→ **AIM**:
Render the material as a JSON list of strings, one string per line, from the line containing "At what coordinates" through the end of the material, skipping blank lines and leaving out the pictures.

→ **THE DATA**:
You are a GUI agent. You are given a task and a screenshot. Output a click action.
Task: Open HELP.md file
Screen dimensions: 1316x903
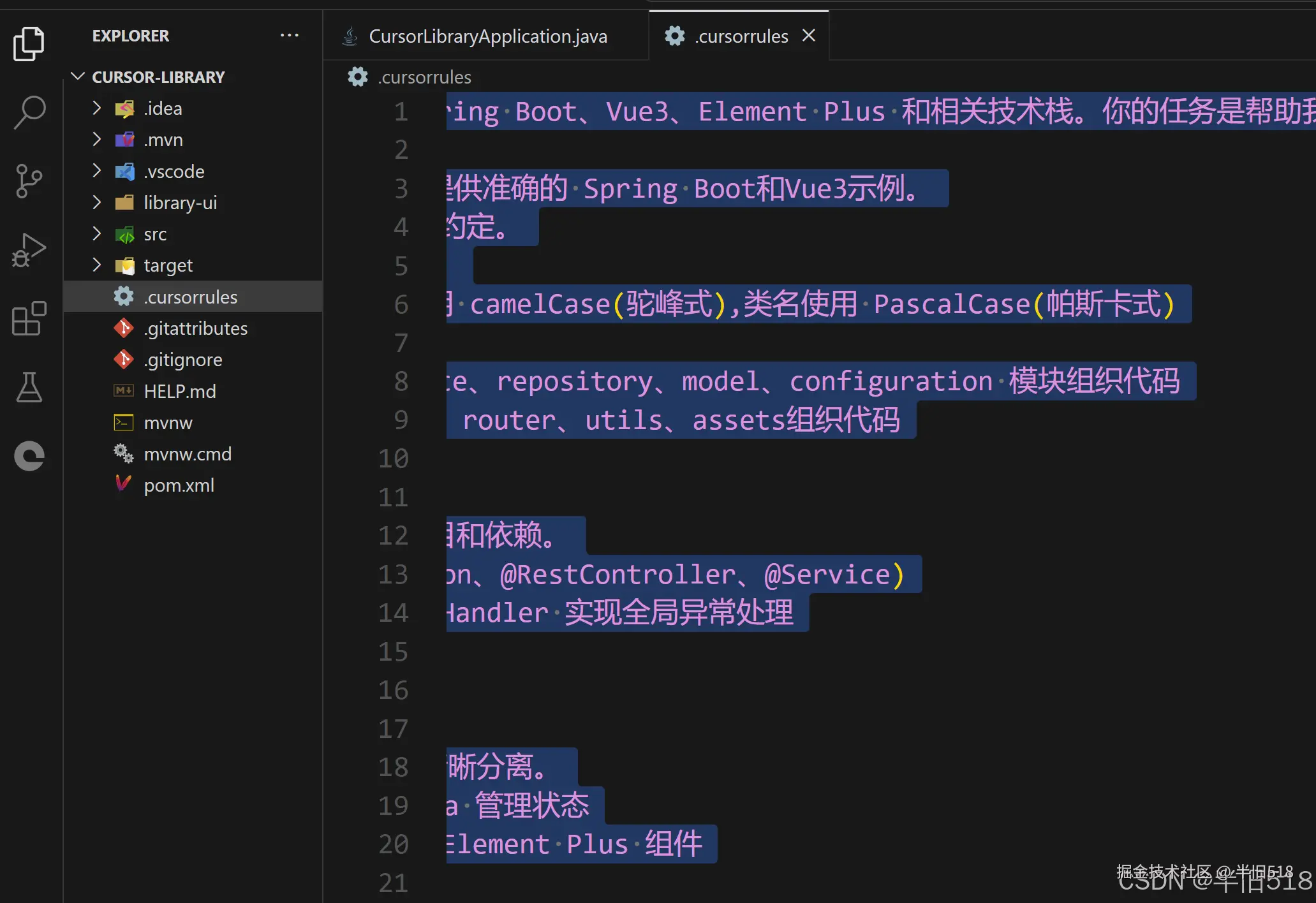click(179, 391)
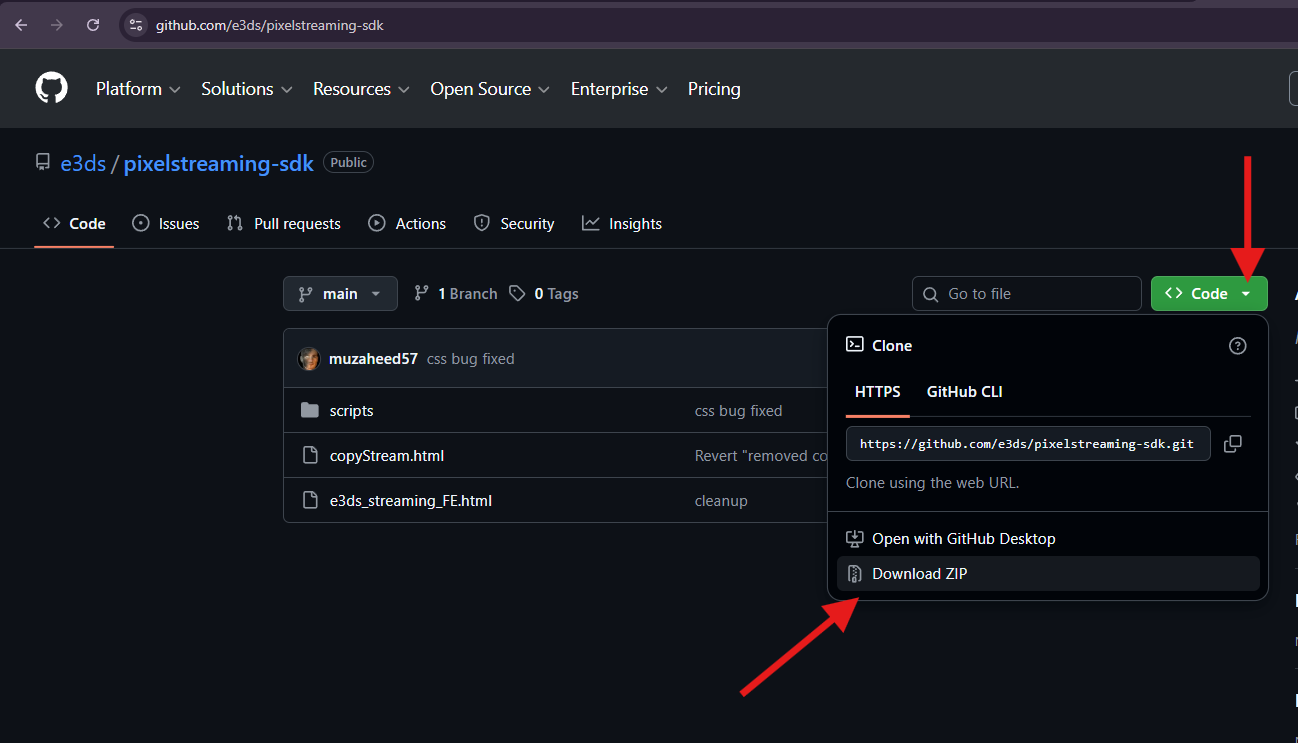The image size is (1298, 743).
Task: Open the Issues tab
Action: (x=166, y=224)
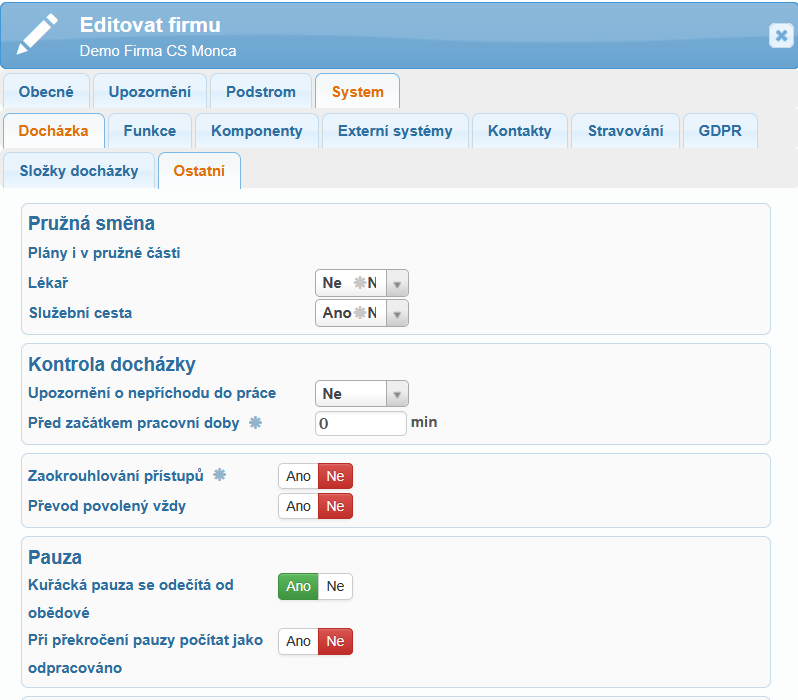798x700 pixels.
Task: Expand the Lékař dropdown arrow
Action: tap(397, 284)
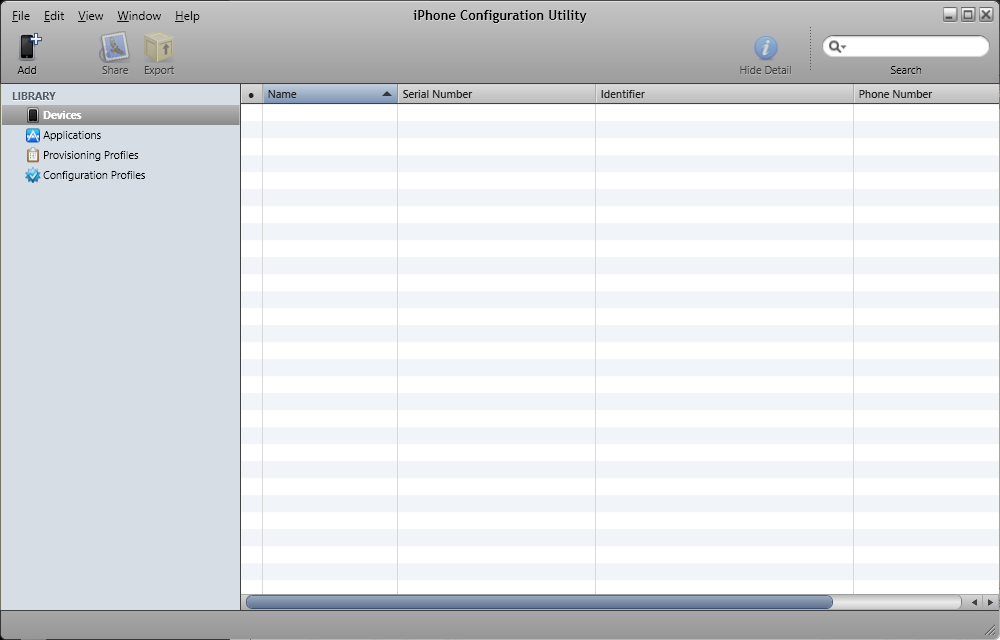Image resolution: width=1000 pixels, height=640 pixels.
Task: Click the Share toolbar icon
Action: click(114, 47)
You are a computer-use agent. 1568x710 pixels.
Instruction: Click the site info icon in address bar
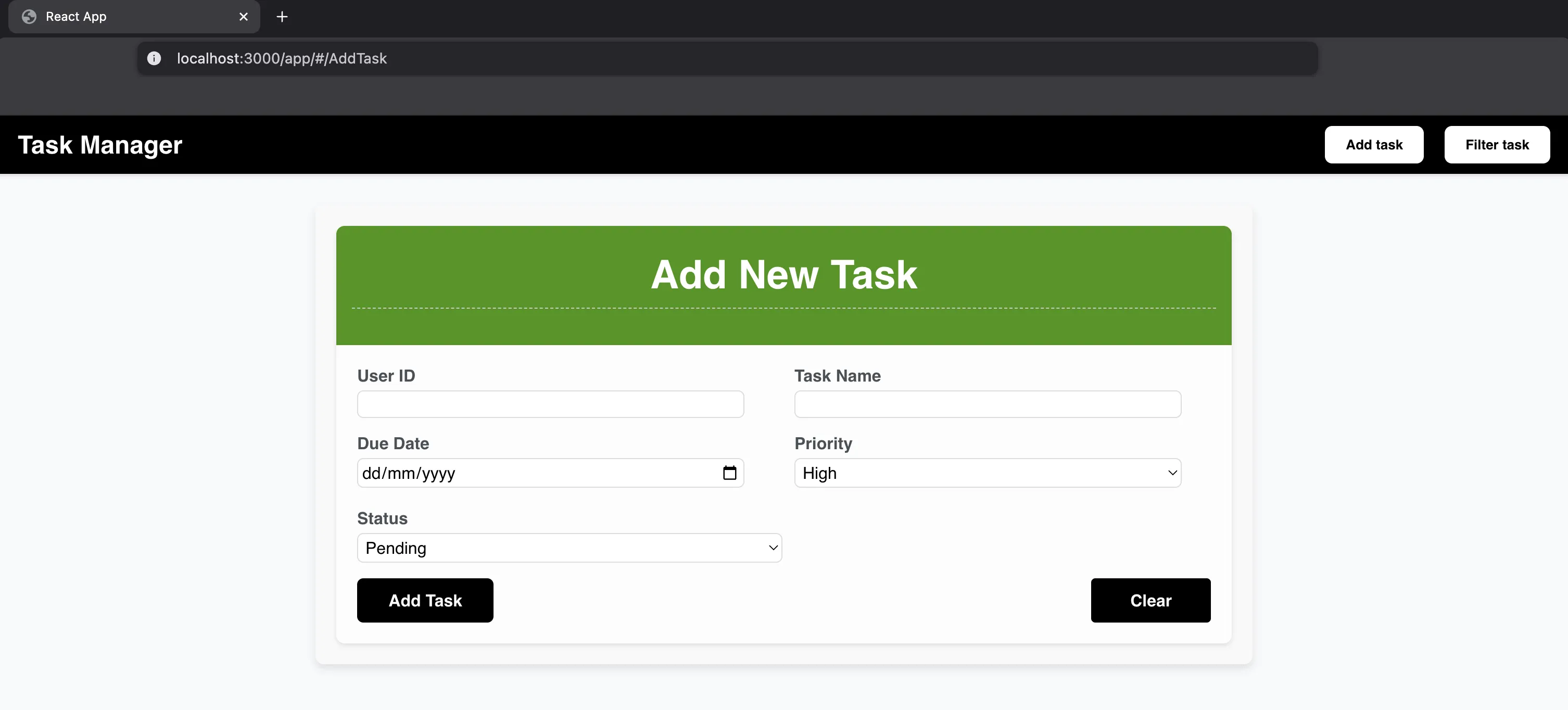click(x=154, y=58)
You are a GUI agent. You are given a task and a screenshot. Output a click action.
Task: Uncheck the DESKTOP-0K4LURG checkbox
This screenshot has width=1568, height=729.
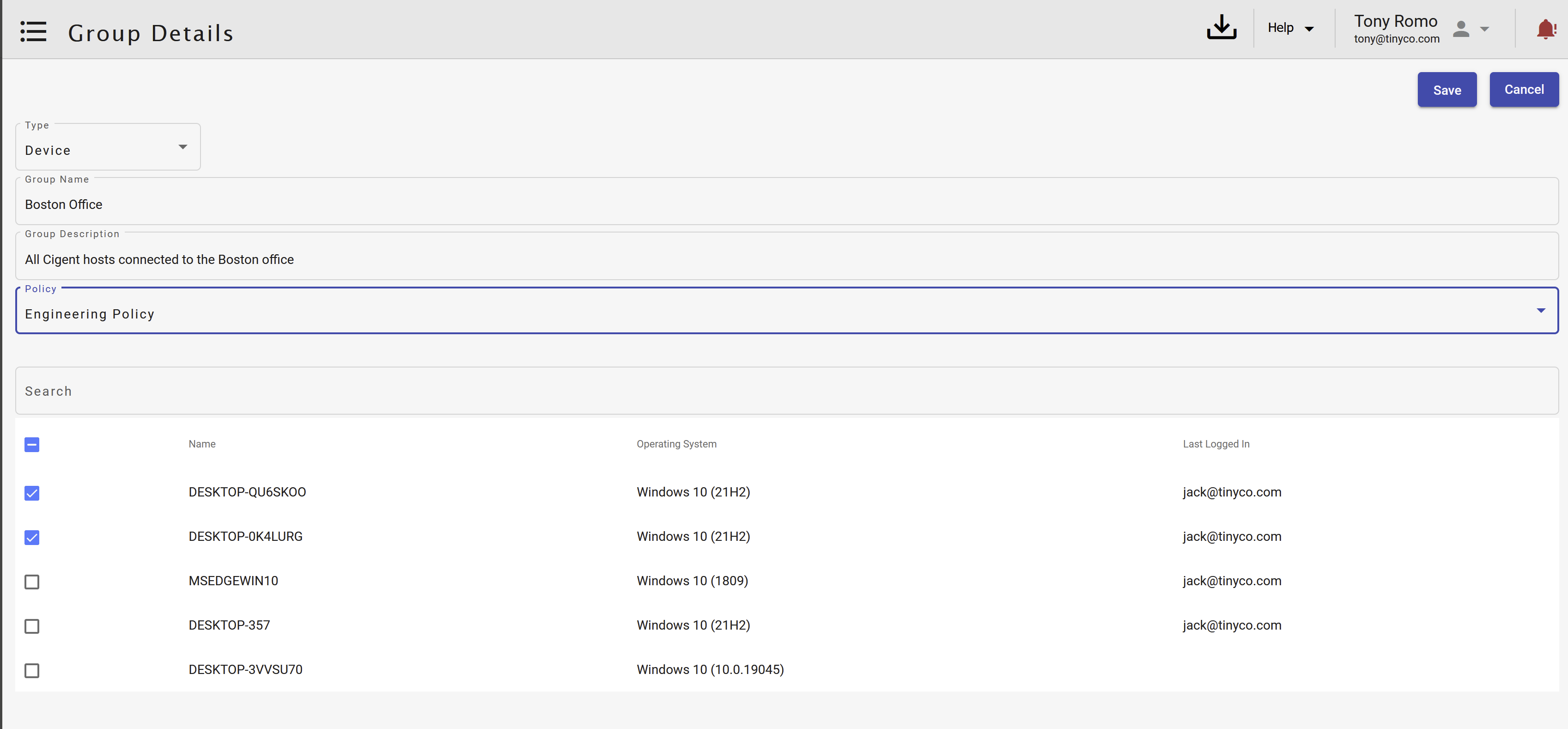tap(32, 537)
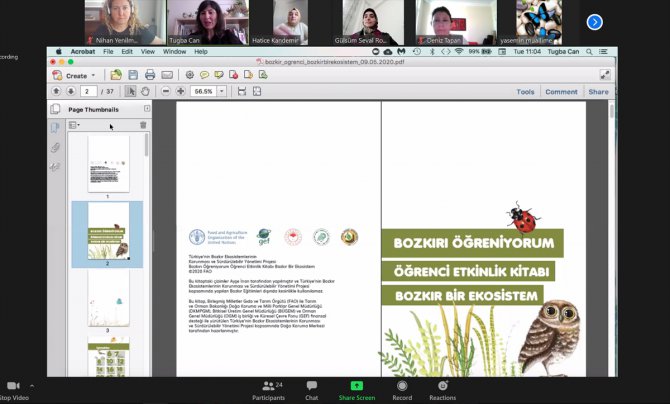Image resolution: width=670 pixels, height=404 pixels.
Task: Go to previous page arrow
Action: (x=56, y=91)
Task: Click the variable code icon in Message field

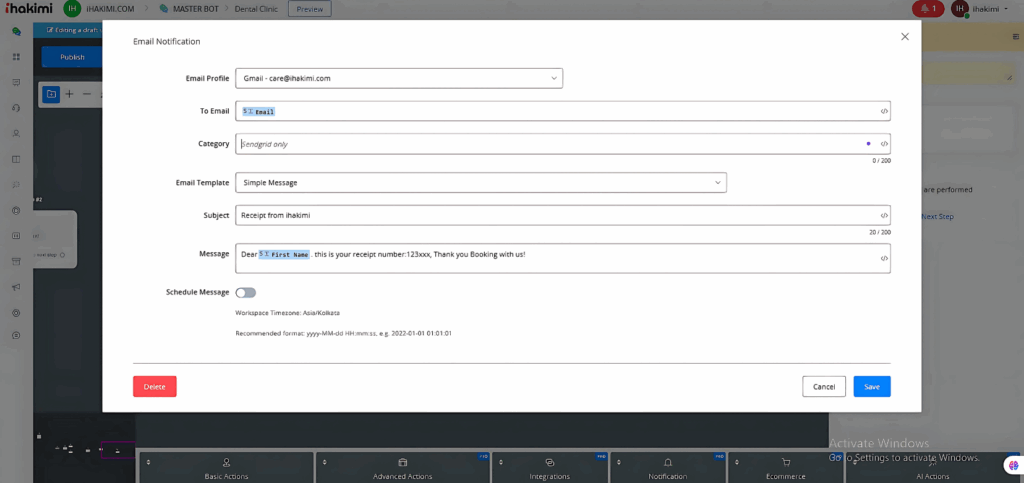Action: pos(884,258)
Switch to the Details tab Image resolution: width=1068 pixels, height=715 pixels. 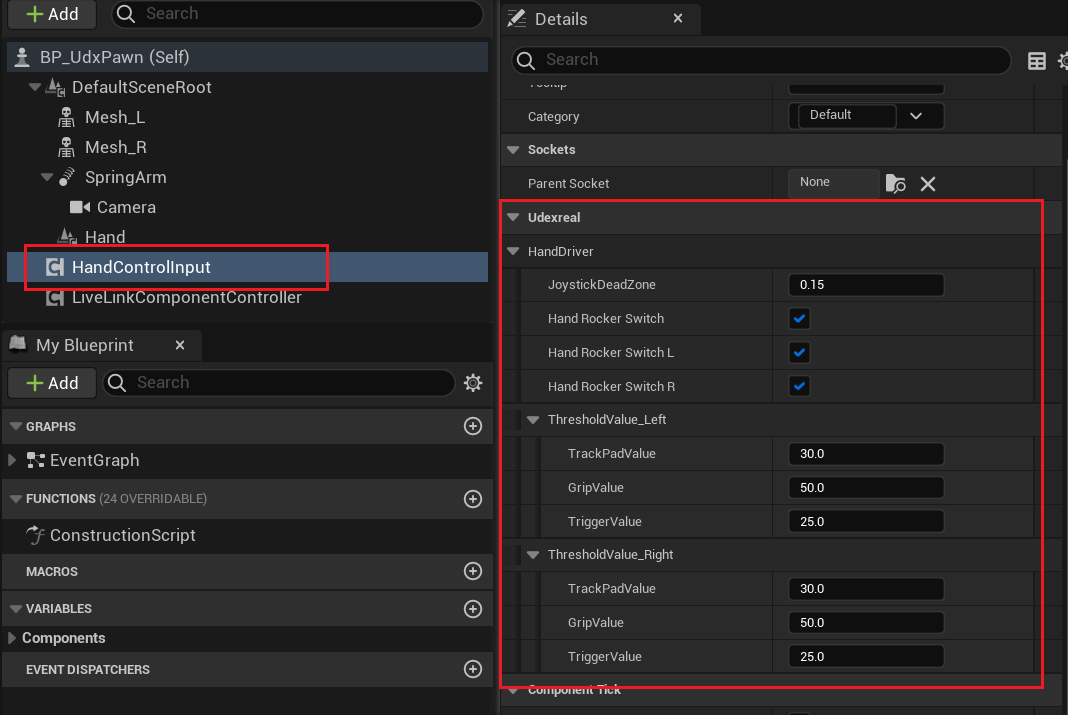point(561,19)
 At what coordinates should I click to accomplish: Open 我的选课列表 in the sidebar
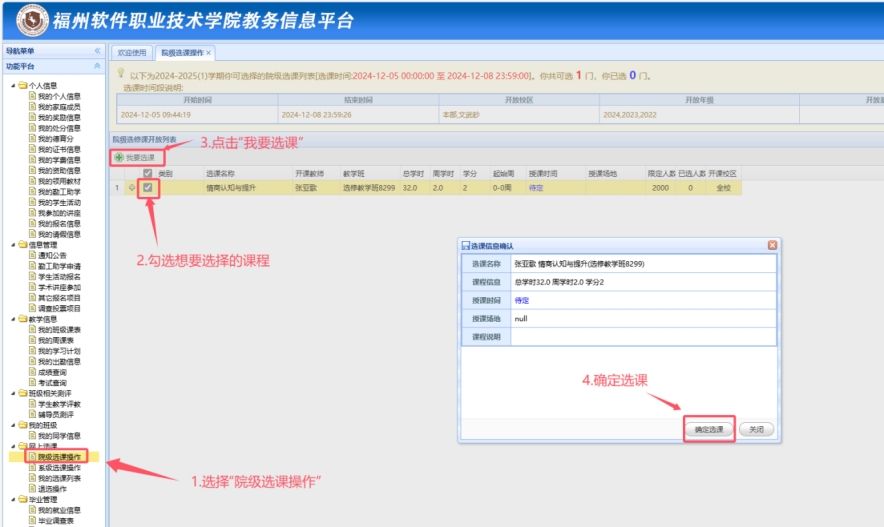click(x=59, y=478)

→ **RESPONSE TO THE EXERCISE**:
[
  " At what coordinates should I click to accomplish: Open 我的选课列表 in the sidebar",
  "click(x=59, y=478)"
]